Protecting Social Security numbers online is a futile exercise


I once worked for a retail company in Los Angeles and anytime a person clocked in and out, the printed time slip had the social security printed at the top.  I reported it and eventually they disappeared from the printed report.  The underlying assumption at that time was the number had no value.  Anyone could know anybody's social security and it really amounted to nothing.  Today, the world has changed a lot but only a little in some areas.  The social security number is still worthless except on occasion and for the time being SS number is likely to cause more problems than do any good to the owner.  

News Tuesday that Social Security numbers may not be as random nor secure as believed is just one more security problem the ubiquitous identification number faces.

Last fall, the Government Accountability Office found that Social Security numbers are under attack and your personal records are more exposed than you’d like to think. At least that seems to be the observation in a frightening study that says among other things that 85% of large counties and 41% of small counties in the U.S. make records that may contain SSNs generally available in bulk or online.

On top of that, many record-keepers do not or cannot restrict the types of entities that can obtain public records and may not know how records are being used. Finish that observation off with the notion that some businesses are sending records with SSNs offshore, primarily to India and the Philippines, even though not much is known about how such data are protected overseas.

The dour Web-based GAO study looked at 247 counties across the U.S. responsible for recording documents — including the 97 largest counties by population and a random sample of 150 of the remaining counties.
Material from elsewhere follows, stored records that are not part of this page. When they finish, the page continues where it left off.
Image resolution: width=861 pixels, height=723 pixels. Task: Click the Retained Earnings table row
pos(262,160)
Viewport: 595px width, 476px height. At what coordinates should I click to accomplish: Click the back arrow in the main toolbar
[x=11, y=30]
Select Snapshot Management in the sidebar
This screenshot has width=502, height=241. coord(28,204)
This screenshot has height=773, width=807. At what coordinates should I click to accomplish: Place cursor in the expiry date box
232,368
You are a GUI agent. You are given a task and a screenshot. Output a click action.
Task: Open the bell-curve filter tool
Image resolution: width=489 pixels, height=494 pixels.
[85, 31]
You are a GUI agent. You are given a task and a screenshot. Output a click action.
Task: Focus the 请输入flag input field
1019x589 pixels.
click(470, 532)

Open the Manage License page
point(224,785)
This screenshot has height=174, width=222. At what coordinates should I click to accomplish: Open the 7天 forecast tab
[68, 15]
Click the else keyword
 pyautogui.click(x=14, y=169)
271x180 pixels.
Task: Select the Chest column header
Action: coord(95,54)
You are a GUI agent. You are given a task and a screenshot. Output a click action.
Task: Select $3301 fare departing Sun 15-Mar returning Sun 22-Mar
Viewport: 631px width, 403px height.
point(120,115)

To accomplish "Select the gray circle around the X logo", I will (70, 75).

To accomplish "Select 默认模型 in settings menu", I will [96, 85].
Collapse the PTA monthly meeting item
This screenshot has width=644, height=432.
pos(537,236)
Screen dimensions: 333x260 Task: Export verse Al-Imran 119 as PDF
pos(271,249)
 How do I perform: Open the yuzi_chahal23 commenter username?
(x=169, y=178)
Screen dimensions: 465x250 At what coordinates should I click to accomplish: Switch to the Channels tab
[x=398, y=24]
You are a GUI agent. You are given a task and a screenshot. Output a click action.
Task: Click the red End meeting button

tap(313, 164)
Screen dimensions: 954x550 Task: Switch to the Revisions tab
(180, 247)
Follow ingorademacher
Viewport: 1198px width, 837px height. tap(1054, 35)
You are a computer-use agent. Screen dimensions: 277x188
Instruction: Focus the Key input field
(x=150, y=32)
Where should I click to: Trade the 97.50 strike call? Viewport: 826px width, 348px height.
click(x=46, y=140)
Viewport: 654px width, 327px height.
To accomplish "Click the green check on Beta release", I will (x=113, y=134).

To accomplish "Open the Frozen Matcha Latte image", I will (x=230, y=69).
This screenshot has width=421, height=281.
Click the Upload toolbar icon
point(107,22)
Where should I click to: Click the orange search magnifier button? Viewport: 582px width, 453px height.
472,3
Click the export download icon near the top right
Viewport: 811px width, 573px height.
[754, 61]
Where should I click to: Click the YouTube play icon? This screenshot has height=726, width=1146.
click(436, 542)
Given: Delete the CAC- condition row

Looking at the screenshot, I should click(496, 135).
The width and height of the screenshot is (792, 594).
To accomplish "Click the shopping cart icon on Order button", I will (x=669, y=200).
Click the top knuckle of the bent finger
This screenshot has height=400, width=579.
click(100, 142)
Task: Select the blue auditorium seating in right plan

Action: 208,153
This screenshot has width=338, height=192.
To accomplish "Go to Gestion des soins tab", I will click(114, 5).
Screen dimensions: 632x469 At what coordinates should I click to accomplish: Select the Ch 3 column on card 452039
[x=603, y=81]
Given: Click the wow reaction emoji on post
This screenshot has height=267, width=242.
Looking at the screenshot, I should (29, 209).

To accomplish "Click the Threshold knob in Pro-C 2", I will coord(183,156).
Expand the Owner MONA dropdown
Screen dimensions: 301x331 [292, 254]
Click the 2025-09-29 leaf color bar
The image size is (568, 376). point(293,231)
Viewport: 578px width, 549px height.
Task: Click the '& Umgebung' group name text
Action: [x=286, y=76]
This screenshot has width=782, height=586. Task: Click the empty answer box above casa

Records could include birth, death, and marriage records; criminal and civil court case files; and records that reflect property ownership, such as property liens. Some records contain personally identifiable information, such as SSNs, dates of birth, and credit card or bank account numbers.

Alaska, Connecticut, Hawaii, Rhode Island and Vermont were not included in the study because the GAO said individual counties don’t collect personal data in those states.

So, if you have ever wondered how identity theft can be the number one consumer fraud problem seven years running, costing consumers more than $1.2 billion in 2007 alone, and showing no signs of letting up, perhaps we need only look to the results of studies such as this.